Start of RAW DATA
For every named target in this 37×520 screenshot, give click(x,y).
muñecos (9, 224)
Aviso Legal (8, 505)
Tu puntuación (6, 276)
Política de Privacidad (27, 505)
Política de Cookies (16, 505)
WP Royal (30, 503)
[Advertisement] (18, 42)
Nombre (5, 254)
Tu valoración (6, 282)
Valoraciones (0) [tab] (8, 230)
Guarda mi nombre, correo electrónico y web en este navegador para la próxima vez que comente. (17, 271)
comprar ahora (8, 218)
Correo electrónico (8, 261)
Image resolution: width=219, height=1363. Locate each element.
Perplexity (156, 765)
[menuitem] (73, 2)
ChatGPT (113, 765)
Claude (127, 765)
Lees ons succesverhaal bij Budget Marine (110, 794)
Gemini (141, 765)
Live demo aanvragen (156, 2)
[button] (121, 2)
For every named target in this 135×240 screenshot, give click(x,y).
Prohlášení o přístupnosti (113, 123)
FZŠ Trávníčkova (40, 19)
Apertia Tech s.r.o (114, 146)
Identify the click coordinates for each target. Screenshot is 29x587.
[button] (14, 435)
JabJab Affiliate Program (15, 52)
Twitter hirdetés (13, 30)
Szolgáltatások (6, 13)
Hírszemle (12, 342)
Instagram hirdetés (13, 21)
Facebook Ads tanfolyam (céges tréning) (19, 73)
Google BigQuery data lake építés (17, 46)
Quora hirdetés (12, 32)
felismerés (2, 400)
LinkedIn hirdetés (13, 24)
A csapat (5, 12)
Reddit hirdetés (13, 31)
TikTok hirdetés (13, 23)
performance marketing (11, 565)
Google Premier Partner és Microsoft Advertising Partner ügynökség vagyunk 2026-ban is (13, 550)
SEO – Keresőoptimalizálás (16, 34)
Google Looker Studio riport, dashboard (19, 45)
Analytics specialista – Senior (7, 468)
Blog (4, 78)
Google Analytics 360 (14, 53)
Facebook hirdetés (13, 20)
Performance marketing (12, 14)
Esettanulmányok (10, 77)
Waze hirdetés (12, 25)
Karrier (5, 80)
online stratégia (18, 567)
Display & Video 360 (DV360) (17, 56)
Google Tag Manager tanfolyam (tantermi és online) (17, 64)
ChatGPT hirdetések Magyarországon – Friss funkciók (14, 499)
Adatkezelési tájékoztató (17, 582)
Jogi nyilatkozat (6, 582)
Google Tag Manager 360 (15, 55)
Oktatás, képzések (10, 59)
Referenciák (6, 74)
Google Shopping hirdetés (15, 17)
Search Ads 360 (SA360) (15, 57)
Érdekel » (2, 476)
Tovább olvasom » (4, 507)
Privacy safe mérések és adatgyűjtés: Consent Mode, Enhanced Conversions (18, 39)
End of RAW DATA
REQUEST.
Add 23 to every coordinate value in the lines of the records starting at the line that contains "Google Premier Partner" and ending at the last line of the records, and write out each of those lines in full with its updated coordinates.

EXPECTED ANSWER.
Google Premier Partner és Microsoft Advertising Partner ügynökség vagyunk 2026-ban is (36, 573)
SEO – Keresőoptimalizálás (39, 57)
Google Looker Studio riport, dashboard (42, 68)
Analytics specialista – Senior (30, 491)
Blog (27, 101)
Google Analytics 360 (37, 76)
Facebook hirdetés (36, 43)
Performance marketing (35, 37)
Esettanulmányok (33, 100)
Waze hirdetés (35, 48)
Karrier (28, 103)
online stratégia (41, 590)
Display & Video 360 (DV360) (40, 79)
Google Tag Manager tanfolyam (tantermi és online) (40, 87)
ChatGPT hirdetések Magyarországon – Friss funkciók (37, 522)
Adatkezelési tájékoztató (40, 605)
Jogi nyilatkozat (29, 605)
Google Tag Manager 360 (38, 78)
Oktatás, képzések (33, 82)
Referenciák (29, 97)
Google Shopping hirdetés (38, 40)
Search Ads 360 (SA360) (38, 80)
Érdekel » (25, 499)
Tovább olvasom » (27, 530)
Privacy safe mérések és adatgyűjtés: Consent Mode, Enhanced Conversions (41, 62)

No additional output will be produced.